Dataset entries
[Start of section]

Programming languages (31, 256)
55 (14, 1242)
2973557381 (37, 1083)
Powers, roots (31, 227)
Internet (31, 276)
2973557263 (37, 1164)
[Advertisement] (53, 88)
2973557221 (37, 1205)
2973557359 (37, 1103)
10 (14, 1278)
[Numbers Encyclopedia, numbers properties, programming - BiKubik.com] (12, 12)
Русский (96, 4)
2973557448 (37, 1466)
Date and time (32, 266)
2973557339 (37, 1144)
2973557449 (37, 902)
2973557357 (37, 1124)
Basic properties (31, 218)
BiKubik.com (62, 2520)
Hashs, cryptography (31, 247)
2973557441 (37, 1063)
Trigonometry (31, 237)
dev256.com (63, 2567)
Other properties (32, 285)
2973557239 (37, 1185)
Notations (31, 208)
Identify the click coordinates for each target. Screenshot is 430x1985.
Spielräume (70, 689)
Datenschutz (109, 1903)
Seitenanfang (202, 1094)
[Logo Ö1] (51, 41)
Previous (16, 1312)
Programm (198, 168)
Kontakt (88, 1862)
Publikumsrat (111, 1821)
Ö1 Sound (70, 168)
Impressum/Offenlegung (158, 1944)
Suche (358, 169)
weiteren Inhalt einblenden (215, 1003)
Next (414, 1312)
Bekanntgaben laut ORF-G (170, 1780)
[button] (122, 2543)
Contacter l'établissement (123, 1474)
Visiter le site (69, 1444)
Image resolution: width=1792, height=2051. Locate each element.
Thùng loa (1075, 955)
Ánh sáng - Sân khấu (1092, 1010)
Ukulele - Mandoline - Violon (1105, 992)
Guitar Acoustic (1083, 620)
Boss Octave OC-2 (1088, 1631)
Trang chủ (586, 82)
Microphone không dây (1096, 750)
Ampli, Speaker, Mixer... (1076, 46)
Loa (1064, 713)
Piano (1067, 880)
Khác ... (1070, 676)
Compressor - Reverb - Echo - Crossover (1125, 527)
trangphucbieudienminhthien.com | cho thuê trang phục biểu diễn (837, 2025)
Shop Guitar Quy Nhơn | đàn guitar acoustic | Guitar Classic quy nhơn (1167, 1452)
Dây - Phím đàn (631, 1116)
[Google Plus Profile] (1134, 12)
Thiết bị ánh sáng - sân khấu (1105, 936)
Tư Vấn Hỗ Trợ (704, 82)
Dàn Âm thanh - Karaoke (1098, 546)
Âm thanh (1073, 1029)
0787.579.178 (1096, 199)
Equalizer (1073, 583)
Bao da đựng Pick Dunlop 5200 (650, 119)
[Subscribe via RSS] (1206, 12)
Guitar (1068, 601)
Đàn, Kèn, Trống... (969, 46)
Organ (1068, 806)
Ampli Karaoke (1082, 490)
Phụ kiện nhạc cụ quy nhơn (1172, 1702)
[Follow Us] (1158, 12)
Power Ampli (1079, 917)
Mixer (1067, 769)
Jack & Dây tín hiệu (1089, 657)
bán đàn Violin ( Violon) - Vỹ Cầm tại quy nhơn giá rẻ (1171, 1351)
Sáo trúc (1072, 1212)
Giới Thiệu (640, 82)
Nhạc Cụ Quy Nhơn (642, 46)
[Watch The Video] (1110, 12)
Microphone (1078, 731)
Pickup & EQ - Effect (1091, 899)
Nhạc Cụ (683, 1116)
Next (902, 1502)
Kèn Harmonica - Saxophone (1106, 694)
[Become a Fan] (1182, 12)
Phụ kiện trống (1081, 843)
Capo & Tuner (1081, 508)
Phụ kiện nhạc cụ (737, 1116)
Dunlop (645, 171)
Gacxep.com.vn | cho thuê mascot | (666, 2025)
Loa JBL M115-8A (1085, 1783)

[End of section]

Your answer should consist of the lines from the line with "Visiter le site (69, 1444)" to the line with "Phụ kiện trống (1081, 843)" above, repeated exactly, both ends included.

Visiter le site (69, 1444)
Image resolution: width=1792, height=2051. Locate each element.
Thùng loa (1075, 955)
Ánh sáng - Sân khấu (1092, 1010)
Ukulele - Mandoline - Violon (1105, 992)
Guitar Acoustic (1083, 620)
Boss Octave OC-2 (1088, 1631)
Trang chủ (586, 82)
Microphone không dây (1096, 750)
Ampli, Speaker, Mixer... (1076, 46)
Loa (1064, 713)
Piano (1067, 880)
Khác ... (1070, 676)
Compressor - Reverb - Echo - Crossover (1125, 527)
trangphucbieudienminhthien.com | cho thuê trang phục biểu diễn (837, 2025)
Shop Guitar Quy Nhơn | đàn guitar acoustic | Guitar Classic quy nhơn (1167, 1452)
Dây - Phím đàn (631, 1116)
[Google Plus Profile] (1134, 12)
Thiết bị ánh sáng - sân khấu (1105, 936)
Tư Vấn Hỗ Trợ (704, 82)
Dàn Âm thanh - Karaoke (1098, 546)
Âm thanh (1073, 1029)
0787.579.178 (1096, 199)
Equalizer (1073, 583)
Bao da đựng Pick Dunlop 5200 (650, 119)
[Subscribe via RSS] (1206, 12)
Guitar (1068, 601)
Đàn, Kèn, Trống... (969, 46)
Organ (1068, 806)
Ampli Karaoke (1082, 490)
Phụ kiện nhạc cụ quy nhơn (1172, 1702)
[Follow Us] (1158, 12)
Power Ampli (1079, 917)
Mixer (1067, 769)
Jack & Dây tín hiệu (1089, 657)
bán đàn Violin ( Violon) - Vỹ Cầm tại quy nhơn giá rẻ (1171, 1351)
Sáo trúc (1072, 1212)
Giới Thiệu (640, 82)
Nhạc Cụ Quy Nhơn (642, 46)
[Watch The Video] (1110, 12)
Microphone (1078, 731)
Pickup & EQ - Effect (1091, 899)
Nhạc Cụ (683, 1116)
Next (902, 1502)
Kèn Harmonica - Saxophone (1106, 694)
[Become a Fan] (1182, 12)
Phụ kiện trống (1081, 843)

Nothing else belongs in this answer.